Efficient Pre-Trained CNNs for Sound Event Detection

In this repository, we publish pre-trained models and code for the EUSIPCO'25 paper: Exploring Performance-Complexity Trade-Offs in Sound Event Detection Models.

In this paper, we propose efficient pre-trained CNNs for Sound Event Detection (SED) which achieve performance competitive to large state-of-the-art Audio Transformers while requiring only around 5% of the parameters. We create frame-wise versions of MobileNetV3 [1] in different complexities and call them frame-wise MobileNets (fmn). We train these models on AudioSet Weak (clip-wise labels) and subsequently on AudioSet Strong (frame-wise labels).

To optimize the performance-complexity trade-off, we investigate various sequence models to be employed on top of the frame-wise MobileNets when training on AudioSet Strong. We show that across different complexities of the frame-wise MobileNets, the performance-complexity trade-off can be clearly improved when using the right sequence model.

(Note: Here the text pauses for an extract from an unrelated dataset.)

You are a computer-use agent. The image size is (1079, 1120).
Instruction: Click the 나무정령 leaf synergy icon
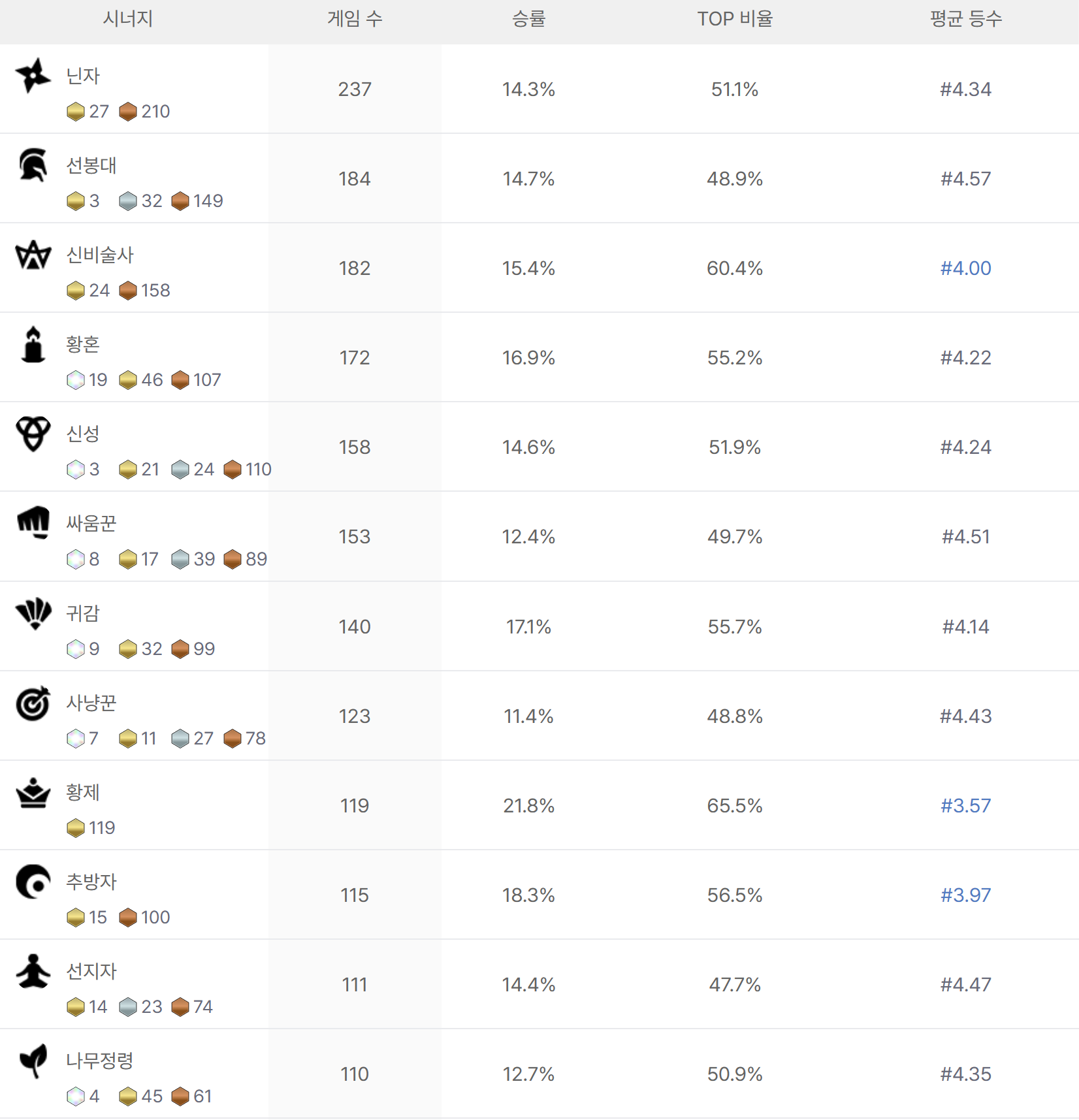point(33,1061)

We explore the following sequence models for the training on AudioSet Strong, stacked on top of the frame-wise MobileNets:

Transformer blocks (TF) [2]
Bidirectional Gated Recurrent Units (BiGRU) [3]
Self-Attention layers (ATT) [2]
Temporal Convolutional Network blocks (TCN) [4]
Mamba2 blocks (MAMBA) [5, 6]
Hybrid model (HYBRID) [7] combining minGRUs [8] and self-attention

And we evaluate the complexity using the following three key metrics:

total parameter count
multiply-accumulate operations (MACs)
throughput (samples per second).

Figure 1: Performance-Complexity trade-off of fmn10 trained with the various sequence models, scaled across four complexity levels. Colored points indicate increasing hidden dimensions (128, 256, 512, 1024) of the sequence models from left to right. For reference, fmn10 and fmn20 without sequence models are shown as well.

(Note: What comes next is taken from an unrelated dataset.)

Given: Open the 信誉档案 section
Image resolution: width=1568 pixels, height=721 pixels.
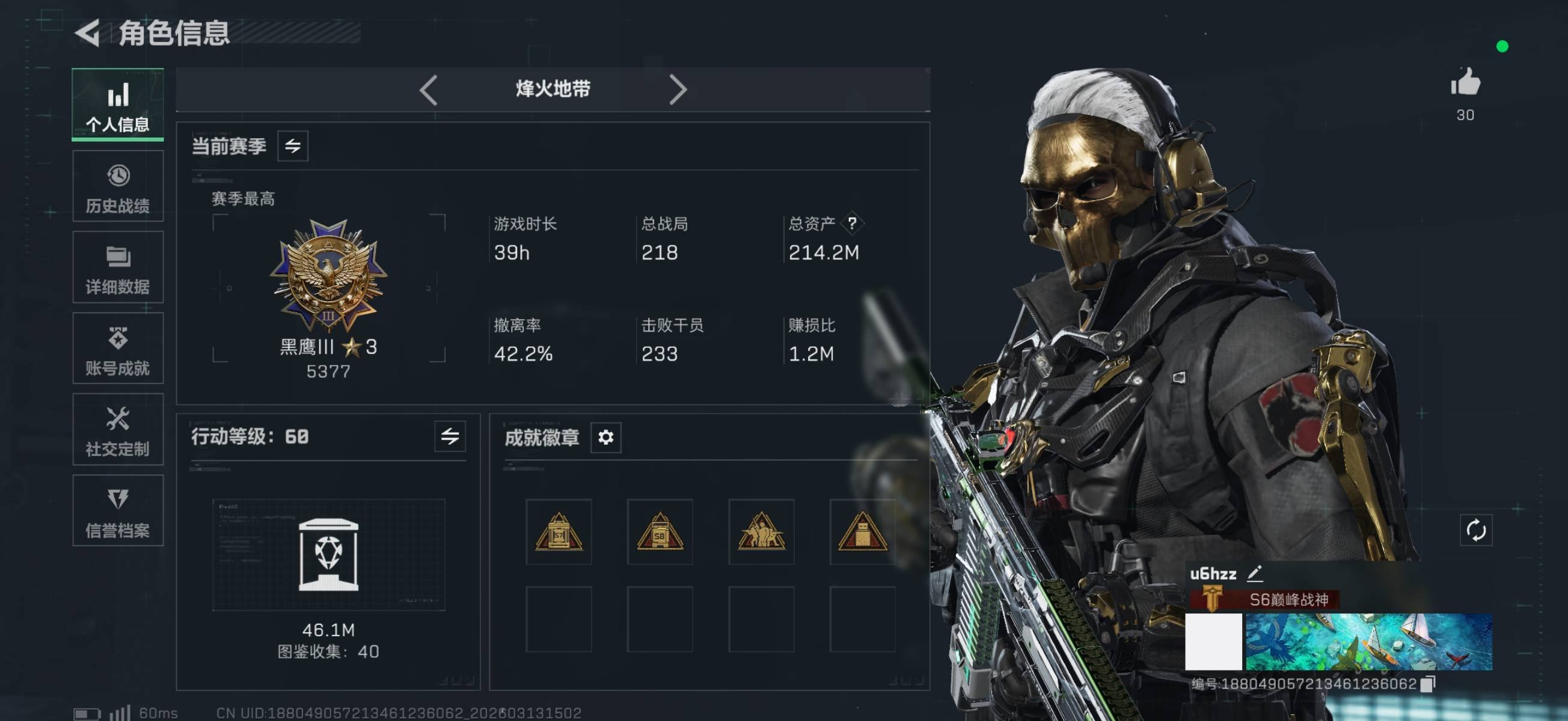Looking at the screenshot, I should pyautogui.click(x=118, y=511).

Figure 2: Performance-Complexity trade-off of the models scaled to different complexity levels. The points on the black line, from left to right, correspond to the models fmn04, fmn06, fmn10, fmn20, and fmn30. We compare these to models incorporating transformer blocks (fmn+TF), HYBRID (fmn+HYBRID), or BiGRUs (fmn+BiGRU) with sequence models scaled proportionally to the backbone. For clarity, the BiGRU line is dashed. This figure shows that with the right sequence models, the performance-complexity trade-off can be improved significantly across all complexities.

The code of this repository is based on PretrainedSED, where we use Audio Transformers for Sound Event Detection, as proposed in: Effective Pre-Training of Audio Transformers for Sound Event Detection. These Audio Transformers are implemented in this repository as well, creating a unified framework for SED using efficient CNNs and Audio Transformers. The checkpoints of the Audio Transformer models are available in PretrainedSED.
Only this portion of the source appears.